So it's more of a memory problem then a processing problem.· I thought of using multipule if one couldn't cut it, it looks like it's posible.· I was hoping·to have it on one if it's posible.·

▔▔▔▔▔▔▔▔▔▔▔▔▔▔▔▔▔▔▔▔▔▔▔▔
There is always an answer.

There is always a way.
There is always a reason.··· -SciTech02.

pharseid · 2006-05-08 12:50

· My guestimate of the inner loop of an assembly program (I,m not sure about the timing of instructions) would indicate that 6 cogs could produce an edge map at 60 frames/sec for the resolution Paul mentioned. I think that's pretty interesting because my original thought was that you would have to have some other system doing frame captures and feeding it to your Propellor, but I think it would be possible to directly input from a flash ADC· (or whatever it is they use to convert raw video to digital). That would really simplify things.
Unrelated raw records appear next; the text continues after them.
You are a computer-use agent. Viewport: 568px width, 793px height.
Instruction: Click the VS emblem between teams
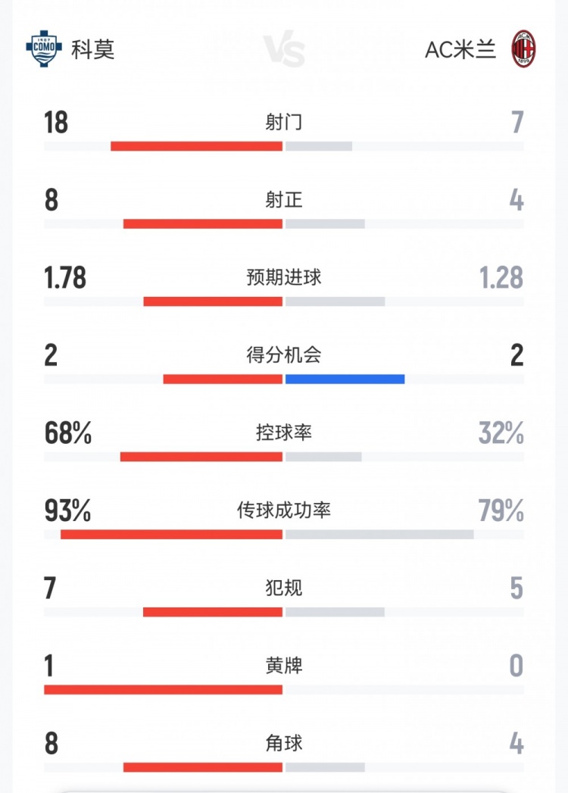(x=284, y=51)
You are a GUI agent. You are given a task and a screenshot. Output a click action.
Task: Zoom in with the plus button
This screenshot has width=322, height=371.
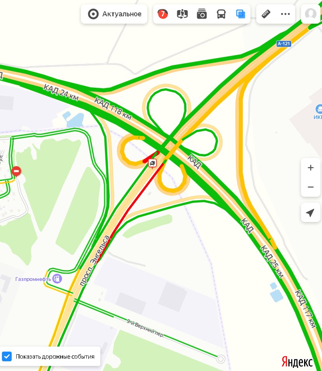(x=311, y=168)
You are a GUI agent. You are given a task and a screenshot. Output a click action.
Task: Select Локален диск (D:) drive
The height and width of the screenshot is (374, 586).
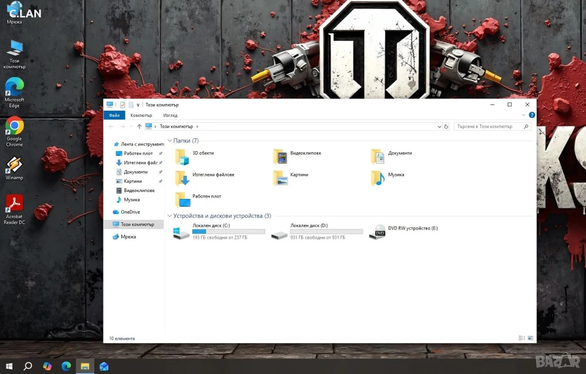pyautogui.click(x=317, y=232)
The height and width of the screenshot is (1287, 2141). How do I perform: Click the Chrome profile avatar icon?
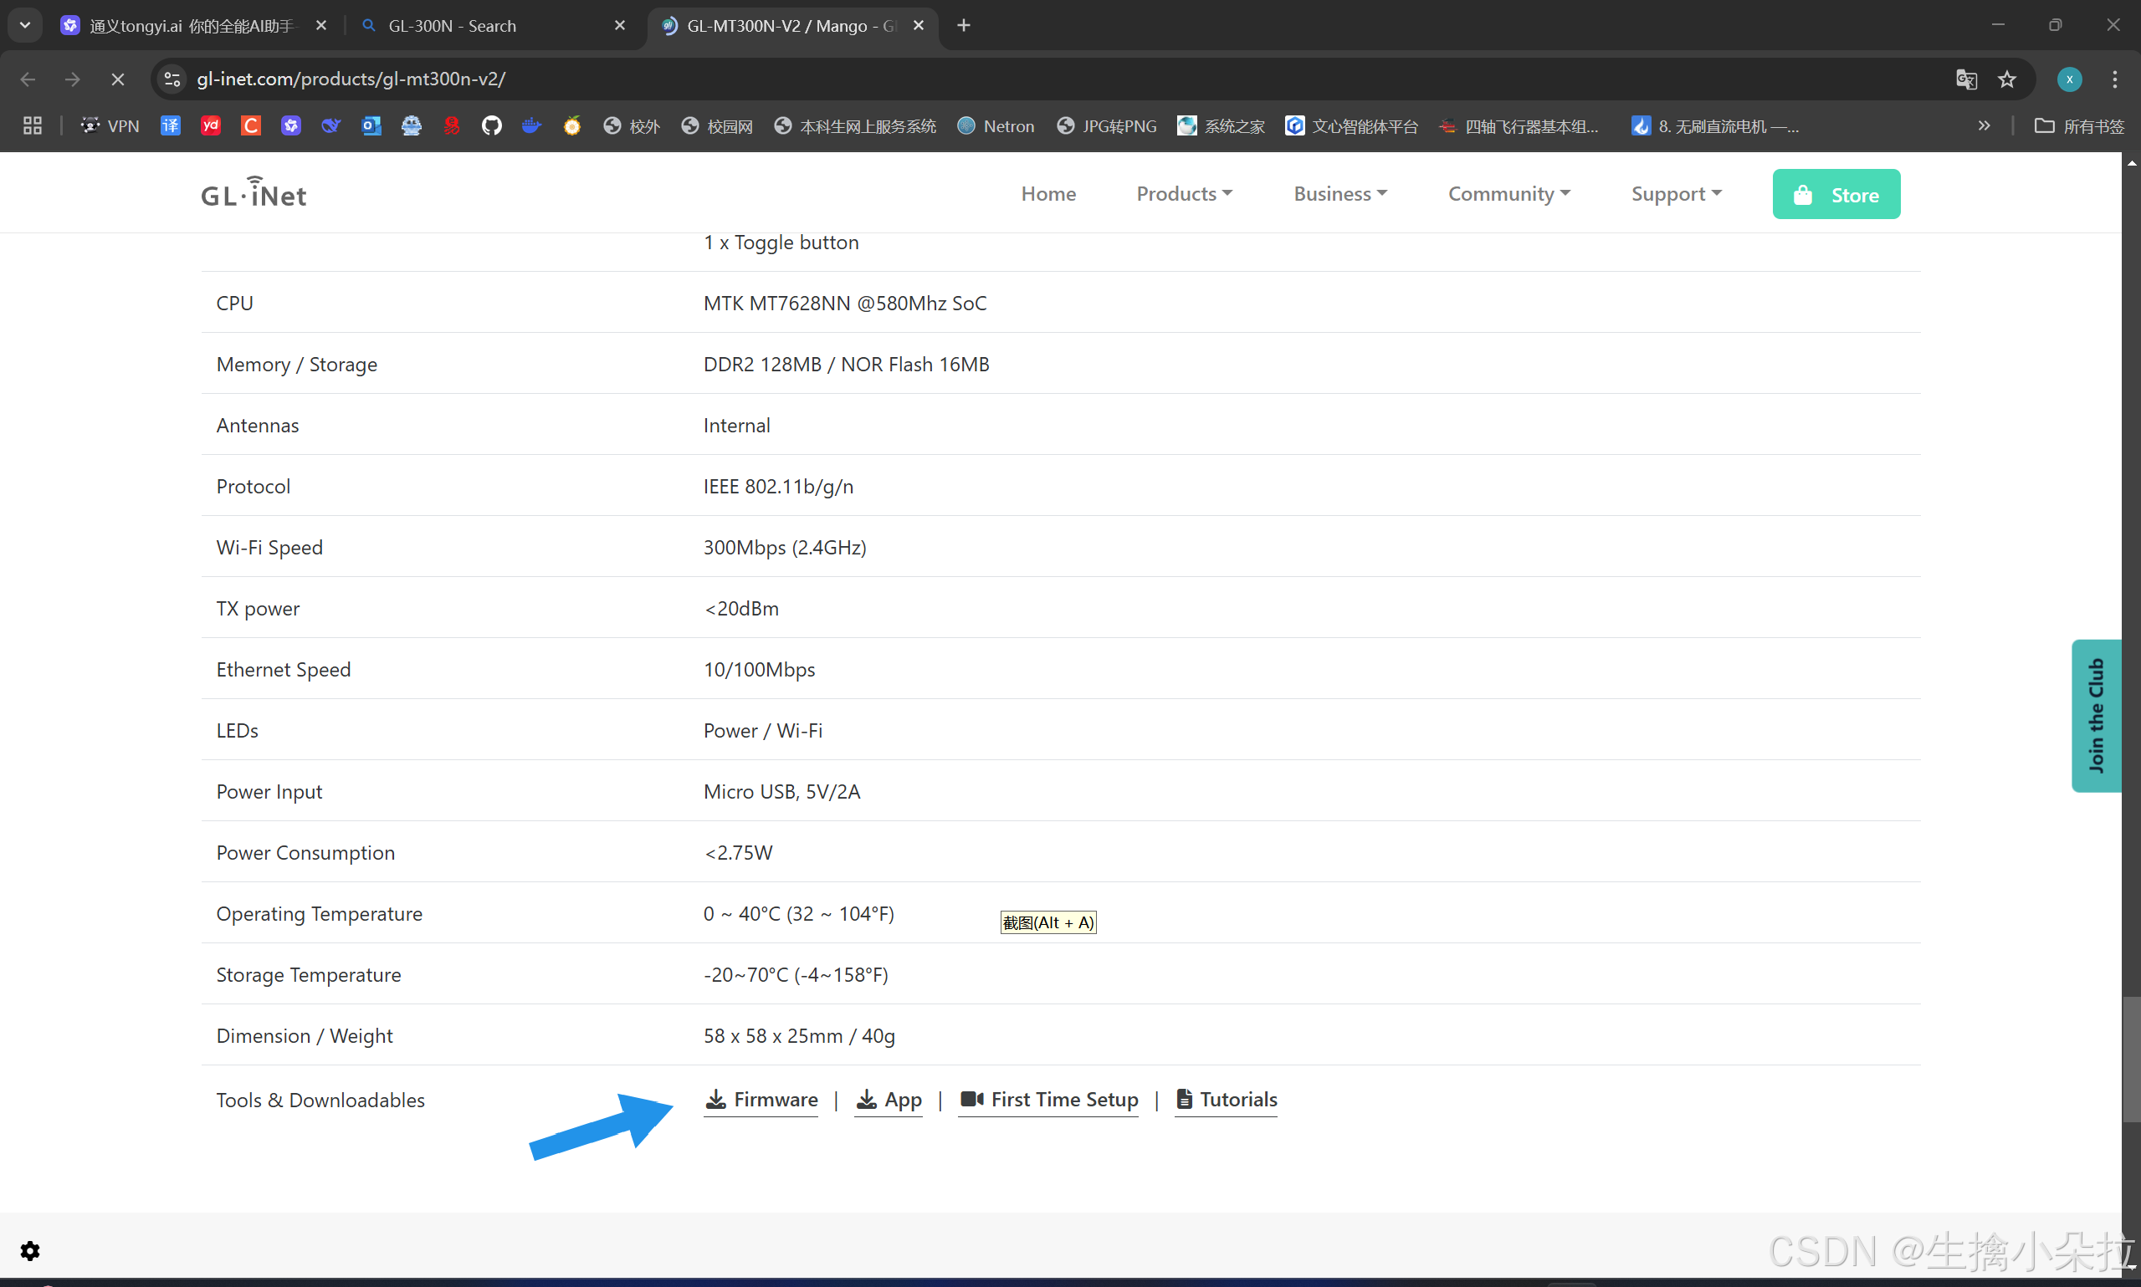(2069, 79)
· You could play with things to fit it on one chip (Paul didn't like averaging pixels, but one source I read actually recommended it to reduce spurious edges). I mention the multichip thing because producing an edge map is one problem which seems to lend itself to parallel processing. But having a distributed edge map may be terribly for further processing as far as I know.

-phar

Paul Baker · 2006-05-08 18:28

You could be correct that averaging would help denoise the system. The systems Ive seen (PC based) use black frame noise cancelation (took an image in 0 lux conditions, then subtracted that frame from subsequent images), but that technique would be too cumbersome for the propeller.

▔▔▔▔▔▔▔▔▔▔▔▔▔▔▔▔▔▔▔▔▔▔▔▔
1+1=10

pharseid · 2006-05-09 14:55

So they're correcting for flaws in individual cameras? The reference I mentioned didn't actually explain where the problems came from. I hadn't thought of that even though I saw a segment the other day on software that can determine the digital camera a picture was taken with.

I wonder if you could program that black frame into a flash RAM and the run that and the digital video output through a subtractor?

-phar

Paul Baker · 2006-05-09 17:53

CMOS sensors and the means through which they are designed have inherent flaws, which show up as noise in the system. Sometimes this is not visible, sometimes it is. There is permanent and temporary noise, the black frame only takes care of the first. Some people find that using the appropriate threshold in the edge detection algorithm is sufficient to weed out spurious edges.

▔▔▔▔▔▔▔▔▔▔▔▔▔▔▔▔▔▔▔▔▔▔▔▔
1+1=10

SciTech02 · 2006-05-10 16:59

On what phar said, I was planing on geting a cam that could send serial data from it.· The CMU cam does it, I just need to find a black and white one with a smaller resolution.

So it looks like edge detection is the way to go.· It would be a nice first step to object recognition (Like if you put a black block in a white room it could "See" it as a block), but that's not needed in my goal of vission-based navigation.·

So as of now, these are the steps that half to be done to get a image and navigate by it:

1: Send serial data from cams to Propeller chip for processing.

2: Use edge detection formula that Paul provided.

3: Use parallax method for distance detection.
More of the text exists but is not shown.